| プロンプト |
次のリストを最初の行から最後の行まで、一文字も変えずに書き写してください。

| データ項目 |
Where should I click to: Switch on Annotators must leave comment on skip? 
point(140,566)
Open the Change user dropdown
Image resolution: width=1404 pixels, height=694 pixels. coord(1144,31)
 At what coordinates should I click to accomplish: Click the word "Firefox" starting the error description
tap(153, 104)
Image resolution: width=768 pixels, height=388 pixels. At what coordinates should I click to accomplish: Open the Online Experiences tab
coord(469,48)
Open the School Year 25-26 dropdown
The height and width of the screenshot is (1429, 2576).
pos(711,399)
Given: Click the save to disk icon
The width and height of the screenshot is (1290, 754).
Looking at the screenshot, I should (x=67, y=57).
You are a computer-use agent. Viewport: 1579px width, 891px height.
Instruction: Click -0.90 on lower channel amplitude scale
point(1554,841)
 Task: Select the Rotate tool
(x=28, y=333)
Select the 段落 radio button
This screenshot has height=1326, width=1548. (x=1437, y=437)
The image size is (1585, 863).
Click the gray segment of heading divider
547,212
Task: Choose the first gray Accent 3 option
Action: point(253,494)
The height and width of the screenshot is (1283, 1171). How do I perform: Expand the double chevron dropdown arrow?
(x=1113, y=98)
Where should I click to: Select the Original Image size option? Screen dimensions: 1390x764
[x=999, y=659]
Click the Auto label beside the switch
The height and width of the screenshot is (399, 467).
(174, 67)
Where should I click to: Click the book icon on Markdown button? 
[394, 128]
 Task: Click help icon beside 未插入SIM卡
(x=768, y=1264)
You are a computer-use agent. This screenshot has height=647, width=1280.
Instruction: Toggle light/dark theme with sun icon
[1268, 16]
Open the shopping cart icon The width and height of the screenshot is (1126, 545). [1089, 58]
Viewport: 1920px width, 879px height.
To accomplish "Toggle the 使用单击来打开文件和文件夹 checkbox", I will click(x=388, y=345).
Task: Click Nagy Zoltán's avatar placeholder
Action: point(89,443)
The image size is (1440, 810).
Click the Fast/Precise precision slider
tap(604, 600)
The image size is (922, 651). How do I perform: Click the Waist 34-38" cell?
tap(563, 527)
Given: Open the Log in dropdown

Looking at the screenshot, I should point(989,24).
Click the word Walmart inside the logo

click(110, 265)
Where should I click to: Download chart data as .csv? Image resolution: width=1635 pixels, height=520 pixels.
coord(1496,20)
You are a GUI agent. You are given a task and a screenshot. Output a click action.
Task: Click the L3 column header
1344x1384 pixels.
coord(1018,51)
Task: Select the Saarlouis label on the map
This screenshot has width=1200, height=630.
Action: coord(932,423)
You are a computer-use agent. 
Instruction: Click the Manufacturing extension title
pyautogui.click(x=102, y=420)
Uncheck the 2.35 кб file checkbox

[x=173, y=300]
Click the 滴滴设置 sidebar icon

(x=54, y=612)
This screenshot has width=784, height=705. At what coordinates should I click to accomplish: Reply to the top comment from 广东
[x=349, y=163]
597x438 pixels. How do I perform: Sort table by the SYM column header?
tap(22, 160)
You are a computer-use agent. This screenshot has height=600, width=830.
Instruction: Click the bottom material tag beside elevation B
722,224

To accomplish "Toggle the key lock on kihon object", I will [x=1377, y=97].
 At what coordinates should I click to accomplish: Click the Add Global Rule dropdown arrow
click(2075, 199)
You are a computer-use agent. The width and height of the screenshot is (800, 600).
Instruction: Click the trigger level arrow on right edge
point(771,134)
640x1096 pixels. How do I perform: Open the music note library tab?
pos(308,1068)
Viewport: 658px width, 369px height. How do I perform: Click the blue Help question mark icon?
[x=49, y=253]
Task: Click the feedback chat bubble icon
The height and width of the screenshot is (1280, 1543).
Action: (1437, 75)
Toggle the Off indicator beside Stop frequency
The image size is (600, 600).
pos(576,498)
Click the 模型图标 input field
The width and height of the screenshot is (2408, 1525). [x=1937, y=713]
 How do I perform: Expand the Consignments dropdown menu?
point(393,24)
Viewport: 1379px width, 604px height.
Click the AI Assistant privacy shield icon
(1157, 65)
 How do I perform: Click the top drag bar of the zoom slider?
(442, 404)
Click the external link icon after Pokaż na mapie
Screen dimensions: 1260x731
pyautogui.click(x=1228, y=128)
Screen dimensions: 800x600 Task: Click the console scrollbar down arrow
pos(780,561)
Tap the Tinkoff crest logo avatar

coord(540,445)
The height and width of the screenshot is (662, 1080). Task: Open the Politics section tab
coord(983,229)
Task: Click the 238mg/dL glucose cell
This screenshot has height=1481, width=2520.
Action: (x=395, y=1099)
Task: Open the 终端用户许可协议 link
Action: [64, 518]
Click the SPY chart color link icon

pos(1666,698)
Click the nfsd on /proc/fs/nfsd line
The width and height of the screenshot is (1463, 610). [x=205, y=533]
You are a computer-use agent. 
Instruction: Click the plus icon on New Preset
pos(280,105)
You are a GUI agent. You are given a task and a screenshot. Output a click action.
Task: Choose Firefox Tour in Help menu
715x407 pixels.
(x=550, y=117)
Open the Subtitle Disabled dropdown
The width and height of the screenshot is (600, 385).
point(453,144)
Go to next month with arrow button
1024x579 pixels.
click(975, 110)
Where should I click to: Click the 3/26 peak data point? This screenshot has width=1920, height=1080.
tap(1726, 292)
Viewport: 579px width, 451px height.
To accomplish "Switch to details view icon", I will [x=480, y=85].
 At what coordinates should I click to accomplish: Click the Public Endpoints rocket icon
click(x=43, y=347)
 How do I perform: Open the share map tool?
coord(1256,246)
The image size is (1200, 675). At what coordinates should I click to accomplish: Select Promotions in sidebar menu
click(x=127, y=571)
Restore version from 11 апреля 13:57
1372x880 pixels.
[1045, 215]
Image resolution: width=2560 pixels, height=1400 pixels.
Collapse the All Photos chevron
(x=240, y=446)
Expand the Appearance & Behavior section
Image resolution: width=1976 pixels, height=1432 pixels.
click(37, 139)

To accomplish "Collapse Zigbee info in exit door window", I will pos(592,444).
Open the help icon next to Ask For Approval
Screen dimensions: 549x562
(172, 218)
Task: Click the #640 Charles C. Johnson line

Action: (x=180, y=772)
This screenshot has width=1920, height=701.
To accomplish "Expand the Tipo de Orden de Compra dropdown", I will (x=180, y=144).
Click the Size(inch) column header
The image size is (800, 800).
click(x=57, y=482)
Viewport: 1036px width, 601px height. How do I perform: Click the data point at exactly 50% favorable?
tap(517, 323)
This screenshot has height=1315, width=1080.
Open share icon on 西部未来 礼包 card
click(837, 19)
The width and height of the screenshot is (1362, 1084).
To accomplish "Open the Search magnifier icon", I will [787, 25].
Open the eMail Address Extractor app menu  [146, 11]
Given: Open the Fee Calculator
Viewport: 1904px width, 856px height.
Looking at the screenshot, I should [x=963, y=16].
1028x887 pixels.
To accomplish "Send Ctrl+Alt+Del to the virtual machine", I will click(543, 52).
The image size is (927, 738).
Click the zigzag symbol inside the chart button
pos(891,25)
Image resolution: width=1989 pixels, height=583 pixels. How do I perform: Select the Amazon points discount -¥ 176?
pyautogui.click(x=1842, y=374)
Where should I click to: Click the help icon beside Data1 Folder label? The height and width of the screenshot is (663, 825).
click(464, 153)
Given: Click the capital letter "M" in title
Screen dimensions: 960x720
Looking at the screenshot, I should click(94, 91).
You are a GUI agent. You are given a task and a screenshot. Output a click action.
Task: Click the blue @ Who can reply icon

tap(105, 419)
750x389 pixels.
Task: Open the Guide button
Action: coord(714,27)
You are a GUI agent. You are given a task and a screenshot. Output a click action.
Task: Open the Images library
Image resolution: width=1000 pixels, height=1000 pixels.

| 完全な回答 |
Where should I click to: Switch on Annotators must leave comment on skip? 
point(140,566)
Open the Change user dropdown
Image resolution: width=1404 pixels, height=694 pixels. coord(1144,31)
 At what coordinates should I click to accomplish: Click the word "Firefox" starting the error description
tap(153, 104)
Image resolution: width=768 pixels, height=388 pixels. At what coordinates should I click to accomplish: Open the Online Experiences tab
coord(469,48)
Open the School Year 25-26 dropdown
The height and width of the screenshot is (1429, 2576).
pos(711,399)
Given: Click the save to disk icon
The width and height of the screenshot is (1290, 754).
Looking at the screenshot, I should (x=67, y=57).
You are a computer-use agent. Viewport: 1579px width, 891px height.
Instruction: Click -0.90 on lower channel amplitude scale
point(1554,841)
 Task: Select the Rotate tool
(x=28, y=333)
Select the 段落 radio button
This screenshot has height=1326, width=1548. (x=1437, y=437)
The image size is (1585, 863).
Click the gray segment of heading divider
547,212
Task: Choose the first gray Accent 3 option
Action: point(253,494)
The height and width of the screenshot is (1283, 1171). How do I perform: Expand the double chevron dropdown arrow?
(x=1113, y=98)
Where should I click to: Select the Original Image size option? Screen dimensions: 1390x764
[x=999, y=659]
Click the Auto label beside the switch
The height and width of the screenshot is (399, 467).
(174, 67)
Where should I click to: Click the book icon on Markdown button? 
[394, 128]
 Task: Click help icon beside 未插入SIM卡
(x=768, y=1264)
You are a computer-use agent. This screenshot has height=647, width=1280.
Instruction: Toggle light/dark theme with sun icon
[1268, 16]
Open the shopping cart icon The width and height of the screenshot is (1126, 545). [1089, 58]
Viewport: 1920px width, 879px height.
To accomplish "Toggle the 使用单击来打开文件和文件夹 checkbox", I will click(x=388, y=345).
Task: Click Nagy Zoltán's avatar placeholder
Action: point(89,443)
The image size is (1440, 810).
Click the Fast/Precise precision slider
tap(604, 600)
The image size is (922, 651). How do I perform: Click the Waist 34-38" cell?
tap(563, 527)
Given: Open the Log in dropdown

Looking at the screenshot, I should point(989,24).
Click the word Walmart inside the logo

click(110, 265)
Where should I click to: Download chart data as .csv? Image resolution: width=1635 pixels, height=520 pixels.
coord(1496,20)
You are a GUI agent. You are given a task and a screenshot. Output a click action.
Task: Click the L3 column header
1344x1384 pixels.
coord(1018,51)
Task: Select the Saarlouis label on the map
This screenshot has width=1200, height=630.
Action: coord(932,423)
You are a computer-use agent. 
Instruction: Click the Manufacturing extension title
pyautogui.click(x=102, y=420)
Uncheck the 2.35 кб file checkbox

[x=173, y=300]
Click the 滴滴设置 sidebar icon

(x=54, y=612)
This screenshot has width=784, height=705. At what coordinates should I click to accomplish: Reply to the top comment from 广东
[x=349, y=163]
597x438 pixels. How do I perform: Sort table by the SYM column header?
tap(22, 160)
You are a computer-use agent. This screenshot has height=600, width=830.
Instruction: Click the bottom material tag beside elevation B
722,224

To accomplish "Toggle the key lock on kihon object", I will [x=1377, y=97].
 At what coordinates should I click to accomplish: Click the Add Global Rule dropdown arrow
click(2075, 199)
You are a computer-use agent. The width and height of the screenshot is (800, 600).
Instruction: Click the trigger level arrow on right edge
point(771,134)
640x1096 pixels. How do I perform: Open the music note library tab?
pos(308,1068)
Viewport: 658px width, 369px height. How do I perform: Click the blue Help question mark icon?
[x=49, y=253]
Task: Click the feedback chat bubble icon
The height and width of the screenshot is (1280, 1543).
Action: (1437, 75)
Toggle the Off indicator beside Stop frequency
The image size is (600, 600).
pos(576,498)
Click the 模型图标 input field
The width and height of the screenshot is (2408, 1525). [x=1937, y=713]
 How do I perform: Expand the Consignments dropdown menu?
point(393,24)
Viewport: 1379px width, 604px height.
Click the AI Assistant privacy shield icon
(1157, 65)
 How do I perform: Click the top drag bar of the zoom slider?
(442, 404)
Click the external link icon after Pokaż na mapie
Screen dimensions: 1260x731
pyautogui.click(x=1228, y=128)
Screen dimensions: 800x600 Task: Click the console scrollbar down arrow
pos(780,561)
Tap the Tinkoff crest logo avatar

coord(540,445)
The height and width of the screenshot is (662, 1080). Task: Open the Politics section tab
coord(983,229)
Task: Click the 238mg/dL glucose cell
This screenshot has height=1481, width=2520.
Action: (x=395, y=1099)
Task: Open the 终端用户许可协议 link
Action: [64, 518]
Click the SPY chart color link icon

pos(1666,698)
Click the nfsd on /proc/fs/nfsd line
The width and height of the screenshot is (1463, 610). [x=205, y=533]
You are a computer-use agent. 
Instruction: Click the plus icon on New Preset
pos(280,105)
You are a GUI agent. You are given a task and a screenshot. Output a click action.
Task: Choose Firefox Tour in Help menu
715x407 pixels.
(x=550, y=117)
Open the Subtitle Disabled dropdown
The width and height of the screenshot is (600, 385).
point(453,144)
Go to next month with arrow button
1024x579 pixels.
click(975, 110)
Where should I click to: Click the 3/26 peak data point? This screenshot has width=1920, height=1080.
tap(1726, 292)
Viewport: 579px width, 451px height.
To accomplish "Switch to details view icon", I will [x=480, y=85].
 At what coordinates should I click to accomplish: Click the Public Endpoints rocket icon
click(x=43, y=347)
 How do I perform: Open the share map tool?
coord(1256,246)
The image size is (1200, 675). At what coordinates should I click to accomplish: Select Promotions in sidebar menu
click(x=127, y=571)
Restore version from 11 апреля 13:57
1372x880 pixels.
[1045, 215]
Image resolution: width=2560 pixels, height=1400 pixels.
Collapse the All Photos chevron
(x=240, y=446)
Expand the Appearance & Behavior section
Image resolution: width=1976 pixels, height=1432 pixels.
click(37, 139)

To accomplish "Collapse Zigbee info in exit door window", I will pos(592,444).
Open the help icon next to Ask For Approval
Screen dimensions: 549x562
(172, 218)
Task: Click the #640 Charles C. Johnson line

Action: (x=180, y=772)
This screenshot has width=1920, height=701.
To accomplish "Expand the Tipo de Orden de Compra dropdown", I will (x=180, y=144).
Click the Size(inch) column header
The image size is (800, 800).
click(x=57, y=482)
Viewport: 1036px width, 601px height. How do I perform: Click the data point at exactly 50% favorable?
tap(517, 323)
This screenshot has height=1315, width=1080.
Open share icon on 西部未来 礼包 card
click(837, 19)
The width and height of the screenshot is (1362, 1084).
To accomplish "Open the Search magnifier icon", I will [787, 25].
Open the eMail Address Extractor app menu  [146, 11]
Given: Open the Fee Calculator
Viewport: 1904px width, 856px height.
Looking at the screenshot, I should [x=963, y=16].
1028x887 pixels.
To accomplish "Send Ctrl+Alt+Del to the virtual machine", I will click(543, 52).
The image size is (927, 738).
Click the zigzag symbol inside the chart button
pos(891,25)
Image resolution: width=1989 pixels, height=583 pixels. How do I perform: Select the Amazon points discount -¥ 176?
pyautogui.click(x=1842, y=374)
Where should I click to: Click the help icon beside Data1 Folder label? The height and width of the screenshot is (663, 825).
click(464, 153)
Given: Click the capital letter "M" in title
Screen dimensions: 960x720
Looking at the screenshot, I should click(94, 91).
You are a GUI agent. You are given a task and a screenshot. Output a click action.
Task: Click the blue @ Who can reply icon

tap(105, 419)
750x389 pixels.
Task: Open the Guide button
Action: coord(714,27)
You are a GUI agent. You are given a task and a screenshot. Output a click action.
Task: Open the Images library
Image resolution: width=1000 pixels, height=1000 pixels.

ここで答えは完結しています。